Ich hatte meine Hände, um eine Tasse heißen Tee gelegt. Die Frau, welche die Cafeteria betrieb, hatte den Angriff wohl unverletzt überstanden. Jedenfalls lief sie durch die Tischreihen und versorgte alle, die hier waren mit Getränken und Essen. Ihre Aushilfe, die normalerweise die Tische bediente, schickte sie los, um bei den Heilern und Helfern, die weiter unter arbeiteten, zu fragen, ob sie etwas brauchten und es ihnen auch zu bringen. Marlon hatte Tee und Schokolade bestellt. Letzteres war nach ihm die beste Heilung bei einer aufgewühlten Seele. Ob diese Theorie stimmte, konnte ich allerdings nicht bestätigen, da Charlie, Bill, Percy und Marlon die Tafel ohne mich aßen. Doch der Tee war auch schon hilfreich, um mich ein wenig zu beruhigen und mir neue Kraft zu schenken.

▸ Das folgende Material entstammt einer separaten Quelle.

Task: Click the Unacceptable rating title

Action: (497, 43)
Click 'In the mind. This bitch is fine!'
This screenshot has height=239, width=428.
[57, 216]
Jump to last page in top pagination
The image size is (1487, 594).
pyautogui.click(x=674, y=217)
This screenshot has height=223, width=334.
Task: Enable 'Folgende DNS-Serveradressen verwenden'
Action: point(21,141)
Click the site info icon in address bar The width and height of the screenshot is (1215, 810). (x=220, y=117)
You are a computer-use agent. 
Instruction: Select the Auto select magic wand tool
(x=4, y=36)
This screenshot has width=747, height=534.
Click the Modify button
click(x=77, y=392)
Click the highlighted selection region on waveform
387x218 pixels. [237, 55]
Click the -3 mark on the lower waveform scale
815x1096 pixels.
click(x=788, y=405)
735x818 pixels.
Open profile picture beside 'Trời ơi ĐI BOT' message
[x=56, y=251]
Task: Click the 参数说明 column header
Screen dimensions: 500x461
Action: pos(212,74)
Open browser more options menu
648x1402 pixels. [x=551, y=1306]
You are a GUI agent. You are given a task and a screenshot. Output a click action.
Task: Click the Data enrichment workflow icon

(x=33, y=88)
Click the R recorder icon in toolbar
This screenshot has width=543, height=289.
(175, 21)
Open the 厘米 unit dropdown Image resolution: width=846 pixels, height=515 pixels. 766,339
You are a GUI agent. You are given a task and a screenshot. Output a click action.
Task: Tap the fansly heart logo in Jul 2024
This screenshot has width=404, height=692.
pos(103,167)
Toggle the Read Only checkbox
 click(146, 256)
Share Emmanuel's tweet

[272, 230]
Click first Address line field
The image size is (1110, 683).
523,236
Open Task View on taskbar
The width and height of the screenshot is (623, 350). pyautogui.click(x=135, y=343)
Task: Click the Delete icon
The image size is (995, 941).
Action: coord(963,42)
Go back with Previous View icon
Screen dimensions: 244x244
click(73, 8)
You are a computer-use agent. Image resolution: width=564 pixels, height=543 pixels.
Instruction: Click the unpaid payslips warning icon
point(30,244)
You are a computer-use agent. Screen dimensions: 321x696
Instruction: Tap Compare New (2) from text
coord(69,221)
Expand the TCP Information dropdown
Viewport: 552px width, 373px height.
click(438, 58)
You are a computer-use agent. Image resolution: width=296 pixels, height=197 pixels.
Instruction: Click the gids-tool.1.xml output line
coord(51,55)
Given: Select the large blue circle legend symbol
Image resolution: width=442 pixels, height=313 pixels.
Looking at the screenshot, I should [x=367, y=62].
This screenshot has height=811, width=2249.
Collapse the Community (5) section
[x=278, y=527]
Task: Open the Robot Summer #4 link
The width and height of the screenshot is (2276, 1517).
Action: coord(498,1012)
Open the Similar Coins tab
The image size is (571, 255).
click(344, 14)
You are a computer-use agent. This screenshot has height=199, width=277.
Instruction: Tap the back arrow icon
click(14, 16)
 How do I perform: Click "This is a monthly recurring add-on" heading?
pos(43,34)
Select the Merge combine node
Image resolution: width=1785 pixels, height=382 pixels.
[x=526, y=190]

Ich hörte Schritte hinter mir, die direkt auf uns zukamen. Automatisch spannte ich meine Muskeln an. Marlon blieb wesentlich entspannter. Er drehte sich um. Seine Hand schwebte allerdings schon über seinen Messer. Doch als er die Person erblickte, die auf uns zugeeilt kam, fing er an zu grinsen.
„Dein Schatz kommt." Ich drehte mich ebenfalls um. Sirius kam auf uns zu. Sein Umhang, der ihn unverkennbar als Auror auswies, war voller Blut. Ich quietschte erschrocken auf. Mein Verlobter kam bei uns an.
„Warum hast du – woher – das ganze Blut!" Der junge Auror legte beruhigend seine Hände auf meine Schulter.
„Ganz ruhig, Prinzessin. Das ist nicht mein Blut. In Ordnung? Es ist nicht meins. Du musst dir keine Sorgen machen."
„Warum hast du so viel Blut auf deinem Umhang?"
„Wir haben eine Frau unter einem Schrank gefunden. Von ihr stammt es. Samuel kümmert sich jetzt um sie, aber sie wird wohl durchkommen." Ich atmete erleichtert auf.
„Ist denn mit dir alles in Ordnung? Samuel meinte, du bist nicht so gut drauf." Ich kuschelte mich an meinen Freund.
„Ich bin auf meinen Kopf geknallt. Gehirnerschütterung. Hippocrates hat es geheilt, meinte aber, ich sollte mich noch ausruhen."
„Du siehst auch so aus, als würdest du noch ein wenig Ruhe brauchen. Marlon, kannst du sie nicht zu uns bringen?"
„Ich habe kein Auto hier. Wir könnten natürlich Bus und Zug fahren, aber ich glaube, es ist entspannter, wenn wir hier sitzen bleiben." Mein Freund fing an, in seiner Umhangtasche zu kramen, dann legte er den Autoschlüssel auf den Tisch.
„Das Auto steht nicht weit von hier. Samuel und ich kommen so schnell nach, wie wir können."
„Mache dir keine Sorgen. Ich passe auf deine Prinzessin auf." Mein Verlobter nickte erleichtert. Er drückte mir noch kurz einen Kuss auf die Stirn, bevor er wieder in Richtung Treppe verschwand.